--- Task description ---
Nothing but the lines from the one including "You are a GUI" through the last line of the entries, restated exactly, should appear in the answer; omit the pictures.

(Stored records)
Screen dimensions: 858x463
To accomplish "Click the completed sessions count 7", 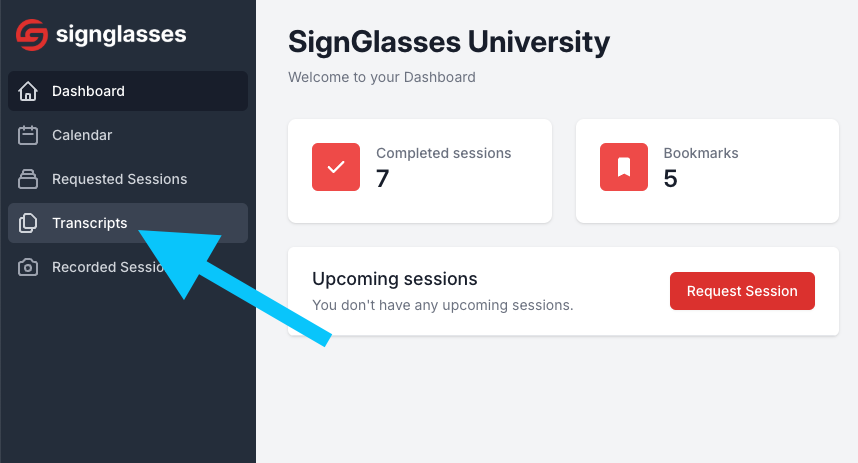I will 382,179.
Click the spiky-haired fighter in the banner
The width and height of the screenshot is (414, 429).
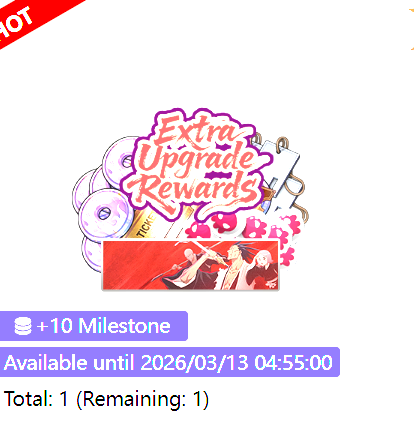coord(233,265)
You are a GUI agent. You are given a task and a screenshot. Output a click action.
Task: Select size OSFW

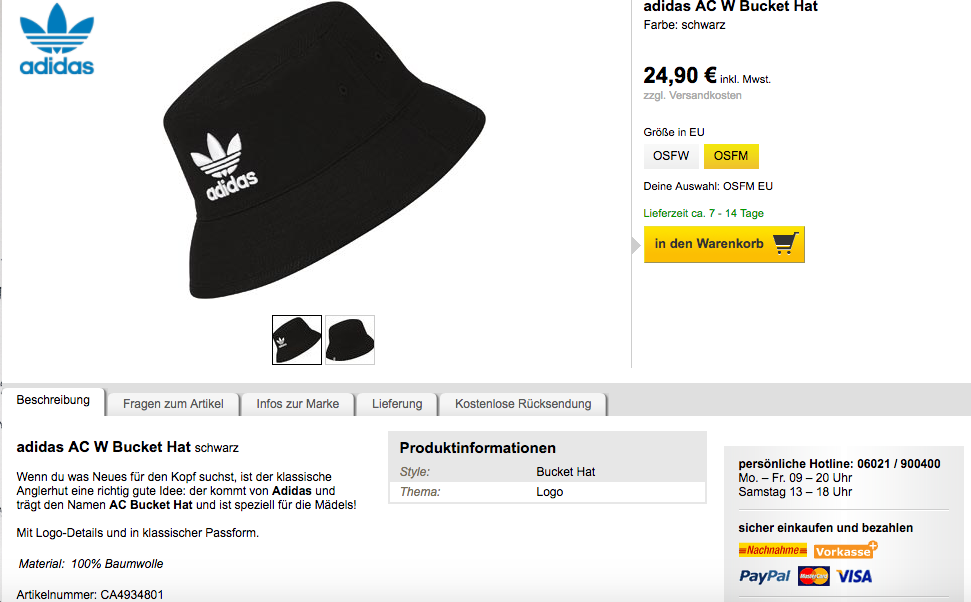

--- Task output ---
You are a GUI agent. You are given a task and a screenshot. Output a click action.
Task: Select size OSFW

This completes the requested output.